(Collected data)
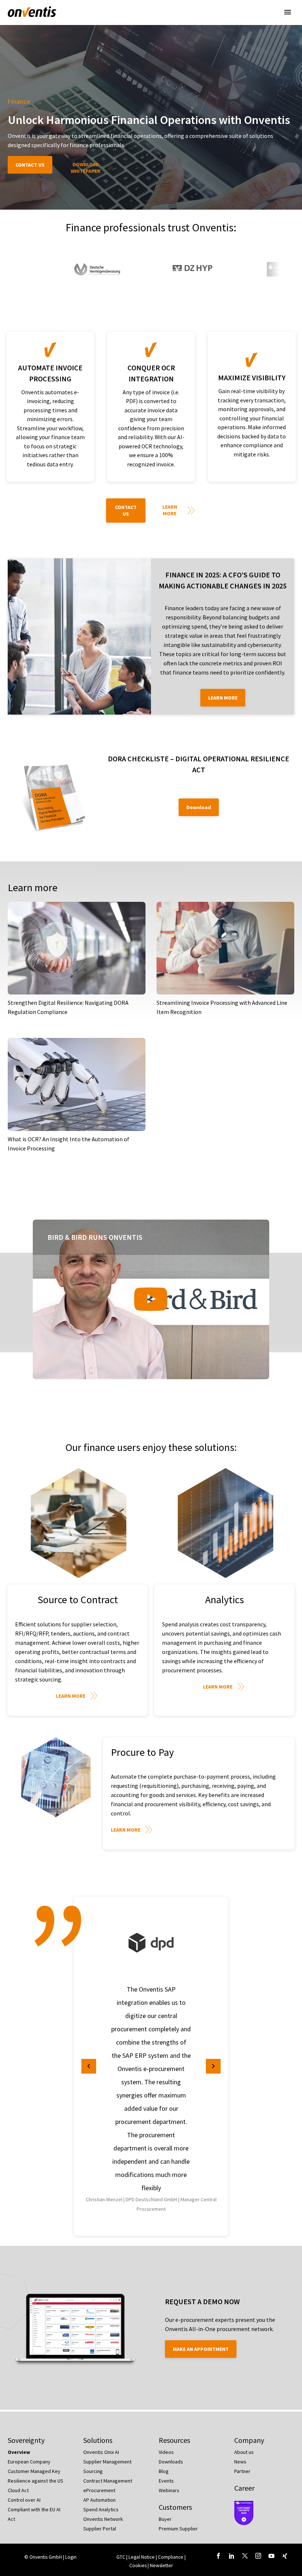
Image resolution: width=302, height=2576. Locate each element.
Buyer (165, 2519)
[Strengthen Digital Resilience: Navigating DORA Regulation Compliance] (76, 948)
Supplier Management (107, 2461)
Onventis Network (103, 2519)
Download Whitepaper (86, 167)
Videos (166, 2452)
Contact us (30, 164)
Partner (242, 2471)
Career (244, 2488)
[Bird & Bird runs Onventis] (151, 1299)
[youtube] (271, 2556)
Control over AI (24, 2500)
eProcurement (99, 2490)
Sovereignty (26, 2440)
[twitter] (245, 2556)
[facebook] (218, 2556)
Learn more (169, 510)
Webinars (169, 2490)
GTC (120, 2557)
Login (71, 2557)
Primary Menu (287, 12)
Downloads (171, 2461)
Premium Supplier (178, 2528)
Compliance (171, 2557)
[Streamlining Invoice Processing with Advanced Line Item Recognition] (225, 948)
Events (166, 2480)
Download (198, 807)
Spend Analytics (101, 2509)
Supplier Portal (99, 2528)
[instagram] (258, 2556)
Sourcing (93, 2471)
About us (244, 2452)
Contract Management (107, 2480)
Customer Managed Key (34, 2471)
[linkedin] (232, 2556)
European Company (29, 2461)
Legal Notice (142, 2557)
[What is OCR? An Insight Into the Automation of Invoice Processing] (76, 1084)
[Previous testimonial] (88, 2066)
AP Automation (99, 2500)
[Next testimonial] (213, 2066)
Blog (164, 2471)
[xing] (285, 2556)
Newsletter (161, 2565)
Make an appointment (201, 2349)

- **ACTIVITY**
Copy the records above exactly, beginning at the line that contains "Learn more (169, 510)" and stopping after the line that contains "Customer Managed Key (34, 2471)".

- **ANSWER SECTION**
Learn more (169, 510)
Webinars (169, 2490)
GTC (120, 2557)
Login (71, 2557)
Primary Menu (287, 12)
Downloads (171, 2461)
Premium Supplier (178, 2528)
Compliance (171, 2557)
[Streamlining Invoice Processing with Advanced Line Item Recognition] (225, 948)
Events (166, 2480)
Download (198, 807)
Spend Analytics (101, 2509)
Supplier Portal (99, 2528)
[instagram] (258, 2556)
Sourcing (93, 2471)
About us (244, 2452)
Contract Management (107, 2480)
Customer Managed Key (34, 2471)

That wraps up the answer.